═════ Data provided ═════
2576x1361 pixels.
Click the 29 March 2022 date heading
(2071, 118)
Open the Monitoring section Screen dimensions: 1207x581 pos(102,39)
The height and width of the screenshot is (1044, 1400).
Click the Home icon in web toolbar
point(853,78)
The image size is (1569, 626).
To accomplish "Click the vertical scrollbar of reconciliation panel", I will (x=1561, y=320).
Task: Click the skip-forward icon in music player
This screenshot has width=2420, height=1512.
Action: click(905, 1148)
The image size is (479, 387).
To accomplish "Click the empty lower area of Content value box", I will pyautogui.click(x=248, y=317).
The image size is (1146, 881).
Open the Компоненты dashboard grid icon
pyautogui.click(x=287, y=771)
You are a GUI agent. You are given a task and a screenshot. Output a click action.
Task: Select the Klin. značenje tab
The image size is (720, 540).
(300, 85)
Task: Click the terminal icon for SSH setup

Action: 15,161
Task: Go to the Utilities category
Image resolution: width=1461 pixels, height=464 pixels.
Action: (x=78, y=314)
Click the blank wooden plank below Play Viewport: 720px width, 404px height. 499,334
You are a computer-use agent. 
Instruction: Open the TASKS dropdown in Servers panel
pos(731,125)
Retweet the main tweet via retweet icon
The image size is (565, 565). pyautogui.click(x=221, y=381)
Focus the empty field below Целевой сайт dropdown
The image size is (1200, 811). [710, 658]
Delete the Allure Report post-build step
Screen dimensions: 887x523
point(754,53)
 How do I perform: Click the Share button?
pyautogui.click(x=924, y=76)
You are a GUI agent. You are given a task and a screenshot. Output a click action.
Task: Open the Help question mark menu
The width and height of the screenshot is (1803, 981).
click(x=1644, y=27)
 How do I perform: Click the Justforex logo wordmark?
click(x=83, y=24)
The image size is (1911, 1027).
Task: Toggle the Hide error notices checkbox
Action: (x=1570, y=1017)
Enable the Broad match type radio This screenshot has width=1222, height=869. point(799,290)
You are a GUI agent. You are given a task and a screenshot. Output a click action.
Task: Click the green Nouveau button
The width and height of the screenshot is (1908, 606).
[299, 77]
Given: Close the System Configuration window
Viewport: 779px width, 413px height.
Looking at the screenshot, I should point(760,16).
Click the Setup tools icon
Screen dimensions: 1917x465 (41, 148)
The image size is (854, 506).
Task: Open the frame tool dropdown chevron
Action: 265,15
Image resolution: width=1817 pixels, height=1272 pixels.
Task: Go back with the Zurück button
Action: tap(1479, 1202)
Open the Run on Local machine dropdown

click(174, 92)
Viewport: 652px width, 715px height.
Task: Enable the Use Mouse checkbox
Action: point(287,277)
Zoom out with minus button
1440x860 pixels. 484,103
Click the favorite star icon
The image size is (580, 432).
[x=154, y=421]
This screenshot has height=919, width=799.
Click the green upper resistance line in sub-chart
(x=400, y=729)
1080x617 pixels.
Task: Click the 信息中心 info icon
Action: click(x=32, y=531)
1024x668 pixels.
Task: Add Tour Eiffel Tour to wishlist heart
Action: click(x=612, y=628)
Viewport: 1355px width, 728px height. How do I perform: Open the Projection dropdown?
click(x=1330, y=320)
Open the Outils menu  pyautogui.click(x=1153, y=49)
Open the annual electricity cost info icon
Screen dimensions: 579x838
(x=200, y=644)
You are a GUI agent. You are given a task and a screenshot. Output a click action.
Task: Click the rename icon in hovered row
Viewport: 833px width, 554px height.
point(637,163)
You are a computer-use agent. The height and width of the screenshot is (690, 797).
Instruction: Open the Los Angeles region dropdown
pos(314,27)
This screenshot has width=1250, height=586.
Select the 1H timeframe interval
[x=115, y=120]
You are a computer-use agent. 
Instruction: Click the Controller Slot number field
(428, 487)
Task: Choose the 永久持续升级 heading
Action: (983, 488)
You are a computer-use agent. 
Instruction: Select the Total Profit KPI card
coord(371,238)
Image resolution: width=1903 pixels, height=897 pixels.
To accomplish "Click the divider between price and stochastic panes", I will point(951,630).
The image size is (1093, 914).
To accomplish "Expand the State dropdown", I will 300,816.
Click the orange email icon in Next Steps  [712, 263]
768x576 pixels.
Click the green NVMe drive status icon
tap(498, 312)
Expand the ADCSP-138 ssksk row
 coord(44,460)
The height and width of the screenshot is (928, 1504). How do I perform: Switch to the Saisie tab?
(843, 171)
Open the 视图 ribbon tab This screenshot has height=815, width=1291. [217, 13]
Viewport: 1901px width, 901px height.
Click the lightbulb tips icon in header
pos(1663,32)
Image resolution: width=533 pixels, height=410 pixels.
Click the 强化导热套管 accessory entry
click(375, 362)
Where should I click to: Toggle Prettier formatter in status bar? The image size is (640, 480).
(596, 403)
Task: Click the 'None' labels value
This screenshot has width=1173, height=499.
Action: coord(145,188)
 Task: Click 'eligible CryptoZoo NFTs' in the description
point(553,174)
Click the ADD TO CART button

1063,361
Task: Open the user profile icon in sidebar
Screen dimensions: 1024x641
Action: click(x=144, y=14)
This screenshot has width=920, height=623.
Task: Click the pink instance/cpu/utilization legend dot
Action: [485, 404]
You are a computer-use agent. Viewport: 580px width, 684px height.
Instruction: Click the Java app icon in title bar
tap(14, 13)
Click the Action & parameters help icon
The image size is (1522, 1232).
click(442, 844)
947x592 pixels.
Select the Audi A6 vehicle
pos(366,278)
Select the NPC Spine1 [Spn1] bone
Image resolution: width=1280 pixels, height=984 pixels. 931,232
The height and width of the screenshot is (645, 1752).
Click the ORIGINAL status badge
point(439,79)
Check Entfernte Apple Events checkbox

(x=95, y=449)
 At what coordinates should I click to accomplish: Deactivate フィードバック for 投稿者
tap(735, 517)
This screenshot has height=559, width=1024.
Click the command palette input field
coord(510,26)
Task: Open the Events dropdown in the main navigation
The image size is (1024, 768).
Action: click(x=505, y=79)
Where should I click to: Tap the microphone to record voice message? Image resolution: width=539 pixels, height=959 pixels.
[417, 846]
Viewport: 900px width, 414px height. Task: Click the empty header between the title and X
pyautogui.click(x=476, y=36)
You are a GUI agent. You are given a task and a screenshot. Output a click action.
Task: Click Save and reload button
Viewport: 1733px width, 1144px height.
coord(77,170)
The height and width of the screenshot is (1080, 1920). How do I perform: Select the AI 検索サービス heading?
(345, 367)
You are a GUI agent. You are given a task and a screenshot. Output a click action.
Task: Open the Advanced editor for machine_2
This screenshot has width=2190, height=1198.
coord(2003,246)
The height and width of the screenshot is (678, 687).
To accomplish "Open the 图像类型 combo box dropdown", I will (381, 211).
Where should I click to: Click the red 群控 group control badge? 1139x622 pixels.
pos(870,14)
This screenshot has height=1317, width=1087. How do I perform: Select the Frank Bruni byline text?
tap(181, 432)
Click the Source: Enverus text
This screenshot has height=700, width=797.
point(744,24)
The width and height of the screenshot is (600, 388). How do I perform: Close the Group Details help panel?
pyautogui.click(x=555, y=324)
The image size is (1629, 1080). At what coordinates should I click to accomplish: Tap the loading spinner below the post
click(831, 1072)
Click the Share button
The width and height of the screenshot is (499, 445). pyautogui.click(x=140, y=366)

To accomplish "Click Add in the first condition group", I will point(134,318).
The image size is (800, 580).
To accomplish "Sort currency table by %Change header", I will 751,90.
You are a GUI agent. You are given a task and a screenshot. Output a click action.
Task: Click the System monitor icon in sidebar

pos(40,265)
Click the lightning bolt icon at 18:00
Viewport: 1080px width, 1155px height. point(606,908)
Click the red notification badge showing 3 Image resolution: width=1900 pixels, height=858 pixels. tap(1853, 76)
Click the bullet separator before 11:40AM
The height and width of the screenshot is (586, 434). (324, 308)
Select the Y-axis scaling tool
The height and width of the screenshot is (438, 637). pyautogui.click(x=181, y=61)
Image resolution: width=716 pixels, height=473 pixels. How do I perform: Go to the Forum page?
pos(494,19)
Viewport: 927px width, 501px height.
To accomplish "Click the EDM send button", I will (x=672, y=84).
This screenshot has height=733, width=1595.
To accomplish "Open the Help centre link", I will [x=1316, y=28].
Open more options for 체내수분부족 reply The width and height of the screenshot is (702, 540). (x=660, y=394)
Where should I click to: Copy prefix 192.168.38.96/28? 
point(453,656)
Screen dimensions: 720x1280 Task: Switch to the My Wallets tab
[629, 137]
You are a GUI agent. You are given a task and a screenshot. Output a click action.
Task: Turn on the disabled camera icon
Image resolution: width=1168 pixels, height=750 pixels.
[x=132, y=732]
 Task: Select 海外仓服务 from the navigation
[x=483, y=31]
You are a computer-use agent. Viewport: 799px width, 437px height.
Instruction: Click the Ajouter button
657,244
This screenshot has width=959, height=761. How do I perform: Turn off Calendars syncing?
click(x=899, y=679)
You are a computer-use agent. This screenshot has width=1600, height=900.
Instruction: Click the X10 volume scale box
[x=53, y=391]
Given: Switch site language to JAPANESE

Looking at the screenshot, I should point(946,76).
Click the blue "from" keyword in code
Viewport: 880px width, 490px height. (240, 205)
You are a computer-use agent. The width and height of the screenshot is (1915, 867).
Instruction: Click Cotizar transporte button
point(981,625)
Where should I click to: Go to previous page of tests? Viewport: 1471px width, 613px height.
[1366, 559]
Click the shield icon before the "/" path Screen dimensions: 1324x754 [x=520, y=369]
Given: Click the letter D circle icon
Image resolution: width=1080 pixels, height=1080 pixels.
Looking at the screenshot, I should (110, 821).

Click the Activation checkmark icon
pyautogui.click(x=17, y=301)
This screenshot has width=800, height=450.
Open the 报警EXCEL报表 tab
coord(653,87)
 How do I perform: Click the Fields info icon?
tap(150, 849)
═════
◆ Task instructions: Write the "Screen dimensions: 720x1280" line and all later lines exactly. Stop at the end of the data.

◆ Your solution:
Screen dimensions: 720x1280 Task: Switch to the My Wallets tab
[629, 137]
You are a GUI agent. You are given a task and a screenshot. Output a click action.
Task: Turn on the disabled camera icon
Image resolution: width=1168 pixels, height=750 pixels.
[x=132, y=732]
 Task: Select 海外仓服务 from the navigation
[x=483, y=31]
You are a computer-use agent. Viewport: 799px width, 437px height.
Instruction: Click the Ajouter button
657,244
This screenshot has width=959, height=761. How do I perform: Turn off Calendars syncing?
click(x=899, y=679)
You are a computer-use agent. This screenshot has width=1600, height=900.
Instruction: Click the X10 volume scale box
[x=53, y=391]
Given: Switch site language to JAPANESE

Looking at the screenshot, I should point(946,76).
Click the blue "from" keyword in code
Viewport: 880px width, 490px height. (240, 205)
You are a computer-use agent. The width and height of the screenshot is (1915, 867).
Instruction: Click Cotizar transporte button
point(981,625)
Where should I click to: Go to previous page of tests? Viewport: 1471px width, 613px height.
[1366, 559]
Click the shield icon before the "/" path Screen dimensions: 1324x754 [x=520, y=369]
Given: Click the letter D circle icon
Image resolution: width=1080 pixels, height=1080 pixels.
Looking at the screenshot, I should (110, 821).

Click the Activation checkmark icon
pyautogui.click(x=17, y=301)
This screenshot has width=800, height=450.
Open the 报警EXCEL报表 tab
coord(653,87)
 How do I perform: Click the Fields info icon?
tap(150, 849)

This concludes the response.